Selected passage:
::::
Monday, December 5, 2011

Men Convicted in Death of SEAL's Dog

HUNTSVILLE -- Former Navy SEAL Marcus Luttrell still feels upset about the shooting death of his service dog DASY almost three years after the fact.
When the local war hero took the stand Thursday in the cruelty to non-livestock animals trial of Alfonso Hernandez, one of the two accused in the case, Luttrell said he was so angry the night his dog was killed that he drew a pistol on the car the suspects were riding in.
"I wanted to take a shot at the driver, but I figured if I missed and shot out the back window, I would not be able to catch them," Luttrell said.
An hour after DASY was shot on April 1, 2009, law enforcement officers eventually caught up to the car with Luttrell's help. And Thursday, Luttrell got some closure in the case.
Hernandez was found guilty of a state jail felony by a Walker County jury of four men and eight women in the 278th District Court.
Two days earlier, Michael Edmonds pleaded guilty to the same charge and admitted he was the one who fired the shot that killed DASY, a Labrador retriever that was given to Luttrell by friends to help him cope with emotional and physical injuries he sustained while fighting in the war in Iraq and Afghanistan.
Edmonds and Hernandez, who was charged as an accomplice, will have to wait for a pre-sentence investigation to be conducted before a punishment is handed down, which is expected to take place in February. Cruelty to non-livestock animals carries a sentence of up to two years in a state facility and a $10,000 fine.
::::
Source data:
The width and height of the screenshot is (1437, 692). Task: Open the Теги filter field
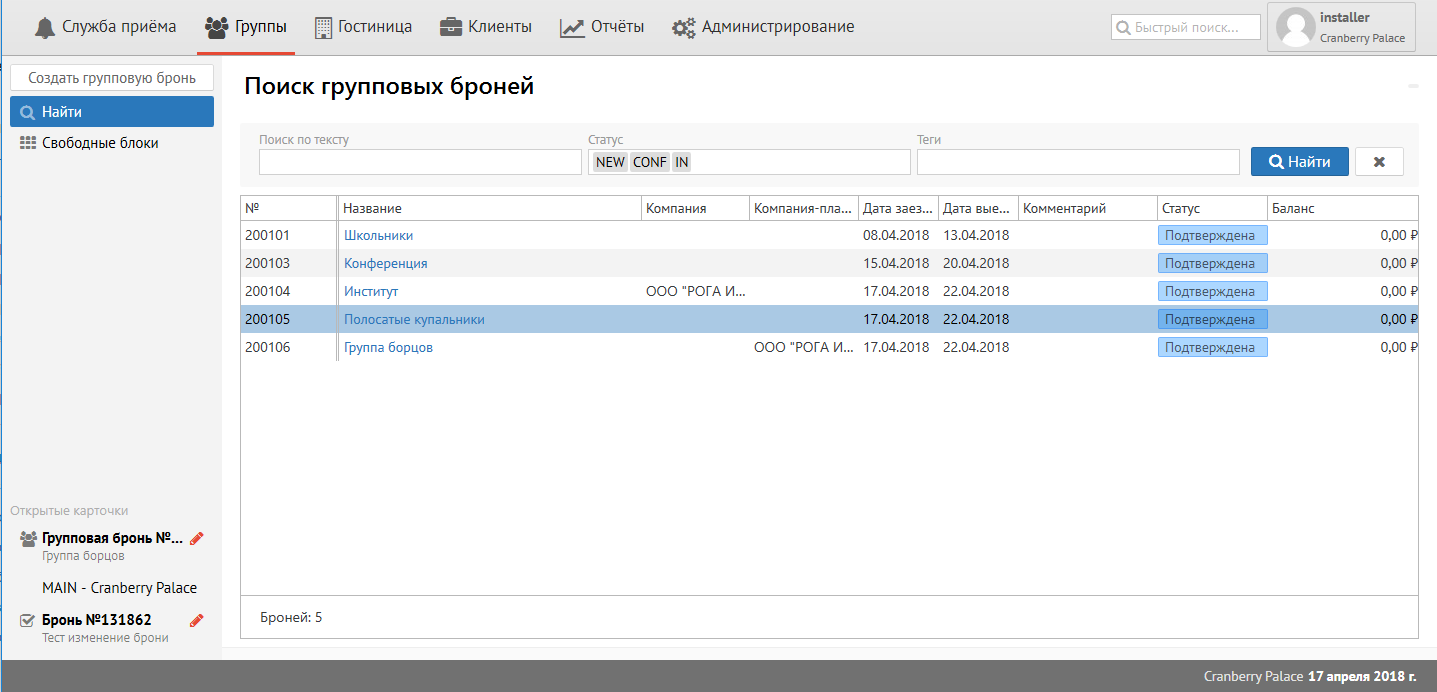[1078, 162]
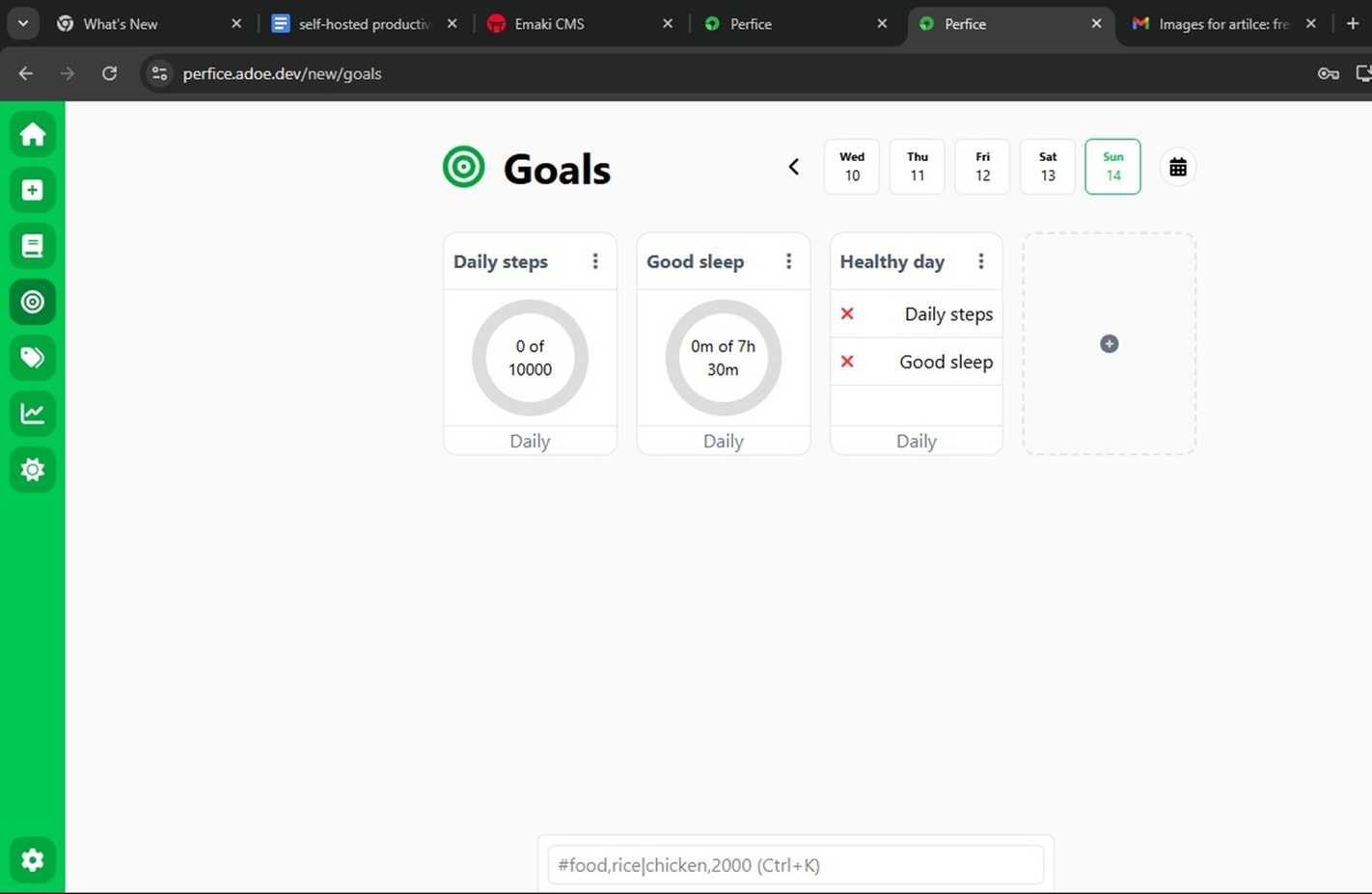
::::
Given instruction:
Please answer these questions using the news report on the shooting of the dog DASY:
(a) On what date was DASY shot?
(b) Who admitted firing the shot that killed DASY?
(c) What fine can the charge of cruelty to non-livestock animals carry?

Completed task:
(a) April 1, 2009
(b) Michael Edmonds
(c) Up to $10,000